Lovely War(35)
Hazel folded her arms. “Oh, very funny.”
“There’s no piano in the Negro Y hut at Lusitania,” he said. “There was, but it’s busted.”
He began to play the melody line to Hazel’s romantic Beethoven sonata, tentatively, experimentally. “That’s right?”
She nodded. “You’ve got a good ear.”
“That’s not all I’ve got that’s good.”
He picked up the tempo, adding bouncing chord chops with his left and high octave frills with his right between the melody notes. Partway through, he added a driving bass line wherever the left-hand accompaniment found a pause.
Hazel watched in wonder. “Did you just do that, just now?”

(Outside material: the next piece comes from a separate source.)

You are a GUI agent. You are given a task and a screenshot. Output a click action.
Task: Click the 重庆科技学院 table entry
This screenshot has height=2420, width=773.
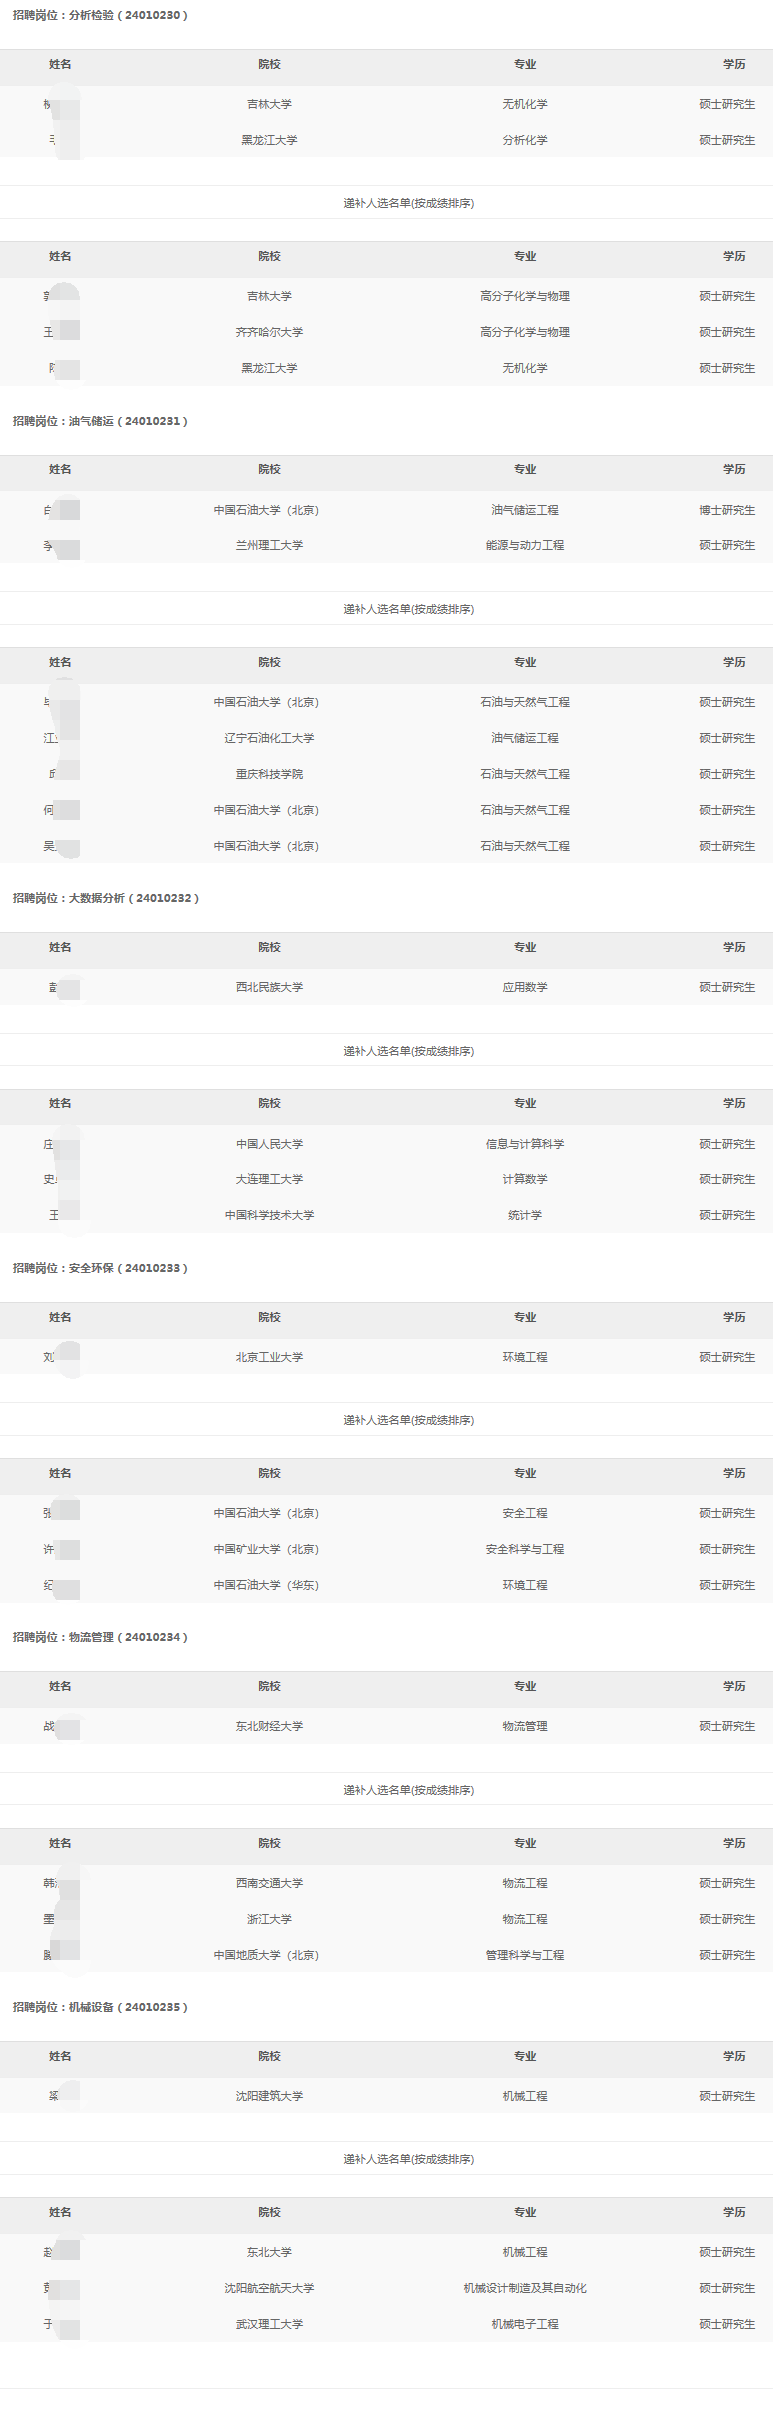coord(269,774)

His eyebrows rose. “You saw me, didn’t you?”
She shook her head. “I mean, have you done that before? With Beethoven’s ‘Pathétique’?”
He made a wry face. “Not if that’s French for ‘pathetic.’”
She laughed. “Not ‘pathetic.’ Wistful. Sad. Like missing the one you love.”
“All righty, then,” he said. “No, I’ve never played Mr. Beethoven’s ‘pathetic’ before. I’ve gone ahead and fixed up his mistakes.”
Hazel’s jaw dropped. “His what?”
“Who wants a sad song? Who’s got time for that? That’s pathetic, if you ask me.”
Hazel sat beside him and watched his hands closely. Seeing he had an appreciative audience, Aubrey let loose, owning the keyboard. Even Hazel, a pianist herself, couldn’t comprehend the loose agility and lightning speed of his hands.
“You’re not Aubrey Edwards,” she declared. “You’re Scott Joplin. The King of American Ragtime!”
“Hunh.” He snorted. “Don’t kid yourself. I’m Aubrey Edwards. Scott Joplin wishes he were me. Or he would. But he’s dead. So he’s probably wishing hard that he could be me. Or just about anybody, come to think of it.”
“You must be his reincarnation, then,” said Hazel. “Show me how you did that.”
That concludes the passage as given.